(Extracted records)

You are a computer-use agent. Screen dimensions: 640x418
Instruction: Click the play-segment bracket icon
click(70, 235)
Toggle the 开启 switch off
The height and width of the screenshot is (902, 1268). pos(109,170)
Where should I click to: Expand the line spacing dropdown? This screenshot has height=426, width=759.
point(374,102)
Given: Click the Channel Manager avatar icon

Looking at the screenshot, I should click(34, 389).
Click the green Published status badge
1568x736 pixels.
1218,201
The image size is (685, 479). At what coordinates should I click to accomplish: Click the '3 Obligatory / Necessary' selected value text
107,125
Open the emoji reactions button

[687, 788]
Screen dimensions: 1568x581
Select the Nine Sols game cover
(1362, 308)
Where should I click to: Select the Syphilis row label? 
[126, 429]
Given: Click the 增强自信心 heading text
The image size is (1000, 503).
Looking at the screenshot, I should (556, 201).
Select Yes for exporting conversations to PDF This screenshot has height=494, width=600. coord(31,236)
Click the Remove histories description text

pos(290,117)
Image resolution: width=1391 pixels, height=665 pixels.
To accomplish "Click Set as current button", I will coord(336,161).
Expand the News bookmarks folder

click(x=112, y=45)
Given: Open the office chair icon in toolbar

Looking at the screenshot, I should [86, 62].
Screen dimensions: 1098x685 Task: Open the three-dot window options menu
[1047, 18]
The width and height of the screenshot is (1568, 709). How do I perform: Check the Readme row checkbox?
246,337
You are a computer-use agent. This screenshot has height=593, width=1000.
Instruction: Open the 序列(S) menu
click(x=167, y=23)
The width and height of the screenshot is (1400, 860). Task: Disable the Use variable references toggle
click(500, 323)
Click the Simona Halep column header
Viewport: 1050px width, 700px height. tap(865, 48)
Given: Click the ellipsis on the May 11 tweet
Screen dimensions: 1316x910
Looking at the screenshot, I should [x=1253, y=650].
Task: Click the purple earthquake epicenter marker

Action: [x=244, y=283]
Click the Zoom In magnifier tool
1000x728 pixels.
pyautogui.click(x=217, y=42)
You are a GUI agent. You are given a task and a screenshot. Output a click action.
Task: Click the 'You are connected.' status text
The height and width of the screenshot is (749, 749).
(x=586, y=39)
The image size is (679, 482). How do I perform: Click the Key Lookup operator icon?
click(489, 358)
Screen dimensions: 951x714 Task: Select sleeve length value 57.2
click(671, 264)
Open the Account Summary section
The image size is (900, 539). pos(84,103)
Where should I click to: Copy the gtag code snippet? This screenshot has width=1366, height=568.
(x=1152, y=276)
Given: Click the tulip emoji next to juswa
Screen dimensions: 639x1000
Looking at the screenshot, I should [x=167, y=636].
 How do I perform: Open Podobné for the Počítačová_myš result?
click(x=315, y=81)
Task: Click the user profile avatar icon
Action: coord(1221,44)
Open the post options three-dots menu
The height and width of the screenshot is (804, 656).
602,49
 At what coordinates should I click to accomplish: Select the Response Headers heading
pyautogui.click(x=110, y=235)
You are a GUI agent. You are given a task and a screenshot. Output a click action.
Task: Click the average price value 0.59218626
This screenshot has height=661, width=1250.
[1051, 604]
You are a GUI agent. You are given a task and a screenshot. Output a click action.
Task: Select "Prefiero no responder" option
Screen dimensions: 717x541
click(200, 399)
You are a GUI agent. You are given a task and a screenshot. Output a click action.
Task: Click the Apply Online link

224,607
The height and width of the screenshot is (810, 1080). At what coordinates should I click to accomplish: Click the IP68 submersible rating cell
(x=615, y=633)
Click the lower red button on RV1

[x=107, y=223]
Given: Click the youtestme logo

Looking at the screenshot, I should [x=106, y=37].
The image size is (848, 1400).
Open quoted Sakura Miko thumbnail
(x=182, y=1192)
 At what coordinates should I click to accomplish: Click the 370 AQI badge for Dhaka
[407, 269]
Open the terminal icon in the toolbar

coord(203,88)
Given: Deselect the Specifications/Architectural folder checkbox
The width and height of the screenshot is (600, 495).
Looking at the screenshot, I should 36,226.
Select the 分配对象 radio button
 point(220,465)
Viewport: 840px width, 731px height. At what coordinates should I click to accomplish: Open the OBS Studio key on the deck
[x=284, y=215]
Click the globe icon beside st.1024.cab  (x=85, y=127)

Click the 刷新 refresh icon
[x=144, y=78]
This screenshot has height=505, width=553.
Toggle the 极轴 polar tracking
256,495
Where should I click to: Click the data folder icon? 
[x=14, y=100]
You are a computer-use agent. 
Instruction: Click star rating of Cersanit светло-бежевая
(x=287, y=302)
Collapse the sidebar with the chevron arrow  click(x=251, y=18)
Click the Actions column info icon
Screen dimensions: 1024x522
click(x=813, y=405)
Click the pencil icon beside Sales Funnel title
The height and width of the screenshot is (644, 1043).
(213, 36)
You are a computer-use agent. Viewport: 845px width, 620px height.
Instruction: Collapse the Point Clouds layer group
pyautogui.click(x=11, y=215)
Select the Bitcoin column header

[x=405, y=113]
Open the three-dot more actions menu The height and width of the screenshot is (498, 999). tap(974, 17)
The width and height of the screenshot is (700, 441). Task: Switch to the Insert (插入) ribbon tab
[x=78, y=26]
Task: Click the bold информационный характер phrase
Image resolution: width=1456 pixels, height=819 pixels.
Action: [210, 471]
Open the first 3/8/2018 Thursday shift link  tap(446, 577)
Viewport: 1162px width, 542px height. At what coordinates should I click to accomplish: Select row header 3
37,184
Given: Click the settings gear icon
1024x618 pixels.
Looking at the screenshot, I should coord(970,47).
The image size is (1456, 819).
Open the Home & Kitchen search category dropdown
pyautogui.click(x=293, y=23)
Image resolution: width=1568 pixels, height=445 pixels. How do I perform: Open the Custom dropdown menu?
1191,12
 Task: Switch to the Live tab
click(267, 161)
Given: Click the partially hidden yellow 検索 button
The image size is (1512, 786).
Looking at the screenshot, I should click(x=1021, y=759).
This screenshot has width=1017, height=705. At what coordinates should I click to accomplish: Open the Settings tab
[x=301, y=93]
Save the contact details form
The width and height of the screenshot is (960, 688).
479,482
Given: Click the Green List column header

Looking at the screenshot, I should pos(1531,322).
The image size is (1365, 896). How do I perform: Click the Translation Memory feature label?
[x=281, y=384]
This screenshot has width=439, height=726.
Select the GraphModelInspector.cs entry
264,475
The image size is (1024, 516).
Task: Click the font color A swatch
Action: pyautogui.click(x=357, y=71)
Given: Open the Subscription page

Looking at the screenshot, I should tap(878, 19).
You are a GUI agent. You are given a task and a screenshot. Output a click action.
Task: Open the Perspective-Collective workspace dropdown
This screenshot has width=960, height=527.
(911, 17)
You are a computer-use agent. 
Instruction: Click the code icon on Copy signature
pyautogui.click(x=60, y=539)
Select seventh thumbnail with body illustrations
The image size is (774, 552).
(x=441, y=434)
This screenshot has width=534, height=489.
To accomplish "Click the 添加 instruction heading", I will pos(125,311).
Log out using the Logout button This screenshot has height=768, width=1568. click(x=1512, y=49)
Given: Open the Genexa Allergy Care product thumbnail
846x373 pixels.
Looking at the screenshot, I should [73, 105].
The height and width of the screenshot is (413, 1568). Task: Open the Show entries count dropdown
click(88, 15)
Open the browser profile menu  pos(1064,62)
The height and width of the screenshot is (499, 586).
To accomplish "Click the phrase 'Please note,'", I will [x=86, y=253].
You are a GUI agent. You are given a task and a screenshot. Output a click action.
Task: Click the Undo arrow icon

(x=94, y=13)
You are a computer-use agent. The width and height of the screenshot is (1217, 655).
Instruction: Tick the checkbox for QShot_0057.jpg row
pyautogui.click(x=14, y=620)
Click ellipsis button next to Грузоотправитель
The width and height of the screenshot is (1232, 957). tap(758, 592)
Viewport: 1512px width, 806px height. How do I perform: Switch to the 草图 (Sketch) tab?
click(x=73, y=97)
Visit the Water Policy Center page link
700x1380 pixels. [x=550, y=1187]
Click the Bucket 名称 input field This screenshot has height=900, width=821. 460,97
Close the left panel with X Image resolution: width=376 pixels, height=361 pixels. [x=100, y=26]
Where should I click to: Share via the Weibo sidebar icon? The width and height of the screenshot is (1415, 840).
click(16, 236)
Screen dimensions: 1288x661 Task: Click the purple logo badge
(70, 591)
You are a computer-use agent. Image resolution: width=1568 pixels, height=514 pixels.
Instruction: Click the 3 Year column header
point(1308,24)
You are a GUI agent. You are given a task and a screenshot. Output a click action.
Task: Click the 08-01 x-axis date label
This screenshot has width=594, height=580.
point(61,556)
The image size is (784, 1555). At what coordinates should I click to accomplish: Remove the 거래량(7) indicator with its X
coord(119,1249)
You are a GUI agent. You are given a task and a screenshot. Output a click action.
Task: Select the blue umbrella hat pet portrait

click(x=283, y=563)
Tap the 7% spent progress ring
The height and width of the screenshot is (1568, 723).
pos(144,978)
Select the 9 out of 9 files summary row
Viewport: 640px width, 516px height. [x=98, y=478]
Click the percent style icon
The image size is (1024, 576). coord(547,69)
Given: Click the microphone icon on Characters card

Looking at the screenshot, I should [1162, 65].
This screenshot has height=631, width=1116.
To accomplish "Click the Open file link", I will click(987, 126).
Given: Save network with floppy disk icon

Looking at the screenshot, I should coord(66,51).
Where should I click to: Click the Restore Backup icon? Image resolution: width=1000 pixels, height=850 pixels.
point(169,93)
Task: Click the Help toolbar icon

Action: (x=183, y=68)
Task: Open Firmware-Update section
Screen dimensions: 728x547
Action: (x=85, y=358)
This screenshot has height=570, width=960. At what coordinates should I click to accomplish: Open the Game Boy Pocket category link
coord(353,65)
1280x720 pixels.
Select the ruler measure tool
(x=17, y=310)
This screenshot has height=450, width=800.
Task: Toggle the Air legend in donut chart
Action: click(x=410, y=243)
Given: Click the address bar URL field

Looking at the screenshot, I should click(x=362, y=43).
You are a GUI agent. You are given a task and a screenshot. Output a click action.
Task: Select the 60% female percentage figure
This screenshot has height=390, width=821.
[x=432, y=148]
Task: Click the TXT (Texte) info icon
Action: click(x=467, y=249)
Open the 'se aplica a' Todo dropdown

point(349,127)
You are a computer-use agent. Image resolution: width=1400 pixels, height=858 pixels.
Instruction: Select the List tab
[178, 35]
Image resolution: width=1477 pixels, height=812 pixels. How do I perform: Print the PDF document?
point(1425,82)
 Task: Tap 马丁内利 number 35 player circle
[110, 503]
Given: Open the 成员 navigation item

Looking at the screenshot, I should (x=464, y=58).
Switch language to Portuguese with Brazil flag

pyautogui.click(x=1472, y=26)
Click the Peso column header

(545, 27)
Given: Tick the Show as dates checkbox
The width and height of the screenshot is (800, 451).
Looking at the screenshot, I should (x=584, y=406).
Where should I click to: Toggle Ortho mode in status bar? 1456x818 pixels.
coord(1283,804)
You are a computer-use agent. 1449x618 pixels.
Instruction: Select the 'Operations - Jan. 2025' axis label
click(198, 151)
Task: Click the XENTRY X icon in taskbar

## AIM OF THE TASK
Among the lines above, tally those containing the string "beside" and give only the result.

## RESPONSE
2